Artigo em Inglês | MEDLINE | ID: mdl-30399163
Irrigated agriculture is a key activity in water resources management at the river basin level in arid and semi-arid areas, since this sector consumes the largest part of the water resources overall. The current study proposes a methodology to evaluate the water footprint (WF) of the irrigated agriculture sector at the river basin level, through a simulation of the anthropised water cycle combining a hydrological model and a decision support system. The main difference from the approaches that have already been used is that the new methodology includes the limitations of the system for the exploitation of water resources where the irrigated areas are located, and it considers the hydrological principles governed by the law of continuity of mass.
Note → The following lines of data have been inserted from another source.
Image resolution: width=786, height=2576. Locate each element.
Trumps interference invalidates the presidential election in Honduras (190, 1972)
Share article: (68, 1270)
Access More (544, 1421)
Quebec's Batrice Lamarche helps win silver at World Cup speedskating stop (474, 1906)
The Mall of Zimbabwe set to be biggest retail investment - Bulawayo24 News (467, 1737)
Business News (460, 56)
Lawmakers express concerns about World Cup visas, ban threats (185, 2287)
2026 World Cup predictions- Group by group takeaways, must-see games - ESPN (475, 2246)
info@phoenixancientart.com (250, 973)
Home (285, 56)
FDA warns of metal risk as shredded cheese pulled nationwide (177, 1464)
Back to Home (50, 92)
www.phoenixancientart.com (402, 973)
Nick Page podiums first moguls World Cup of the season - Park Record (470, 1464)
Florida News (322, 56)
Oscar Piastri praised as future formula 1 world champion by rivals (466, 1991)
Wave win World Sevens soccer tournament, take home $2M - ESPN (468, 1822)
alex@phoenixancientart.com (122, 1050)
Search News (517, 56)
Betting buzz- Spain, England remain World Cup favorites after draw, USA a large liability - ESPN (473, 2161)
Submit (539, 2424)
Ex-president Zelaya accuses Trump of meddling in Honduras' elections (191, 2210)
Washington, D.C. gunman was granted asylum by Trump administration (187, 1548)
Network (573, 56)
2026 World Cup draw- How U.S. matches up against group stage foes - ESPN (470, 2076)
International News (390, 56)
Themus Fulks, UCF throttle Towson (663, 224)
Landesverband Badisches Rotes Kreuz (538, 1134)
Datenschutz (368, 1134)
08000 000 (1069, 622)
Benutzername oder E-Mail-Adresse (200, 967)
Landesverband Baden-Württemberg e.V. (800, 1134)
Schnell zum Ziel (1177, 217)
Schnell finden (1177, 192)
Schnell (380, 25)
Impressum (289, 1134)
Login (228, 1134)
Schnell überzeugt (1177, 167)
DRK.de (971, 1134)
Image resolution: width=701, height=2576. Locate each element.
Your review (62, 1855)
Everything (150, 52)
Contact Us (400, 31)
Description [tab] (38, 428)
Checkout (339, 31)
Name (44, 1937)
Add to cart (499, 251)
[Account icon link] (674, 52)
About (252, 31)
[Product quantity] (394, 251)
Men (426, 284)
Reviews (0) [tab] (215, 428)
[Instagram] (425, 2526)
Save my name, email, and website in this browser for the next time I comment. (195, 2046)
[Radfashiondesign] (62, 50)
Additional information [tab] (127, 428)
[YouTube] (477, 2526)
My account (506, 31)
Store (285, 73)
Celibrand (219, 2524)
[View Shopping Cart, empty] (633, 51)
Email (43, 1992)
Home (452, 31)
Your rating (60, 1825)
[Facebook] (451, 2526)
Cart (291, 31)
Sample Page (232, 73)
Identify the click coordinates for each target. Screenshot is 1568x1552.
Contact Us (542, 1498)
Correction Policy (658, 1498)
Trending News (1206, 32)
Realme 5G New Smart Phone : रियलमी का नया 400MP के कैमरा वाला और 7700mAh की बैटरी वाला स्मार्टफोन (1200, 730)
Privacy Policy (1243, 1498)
Water footprint accounting was carried out for the Segura River Basin (South-eastern Spain), applying the methodology proposed and another that is usually applied. The results of the two methodologies were compared, revealing significant differences in the values of the WF, basically due to the blue component. The methodology that is usually applied overestimated the WF of the agriculture in the basin since supply deficits were not taken into account, providing results that would only be possible if there were no spatial or temporal restrictions to water use. So, in order to make the WF indicator useful in water resources management plans, it is necessary to adapt the computations to the main characteristics of the water exploitation system of the whole basin under study, respecting the hydrological principles of the water cycle: regulation and transport infrastructure, the real water resources available and the priority of access to water between concurrent water uses.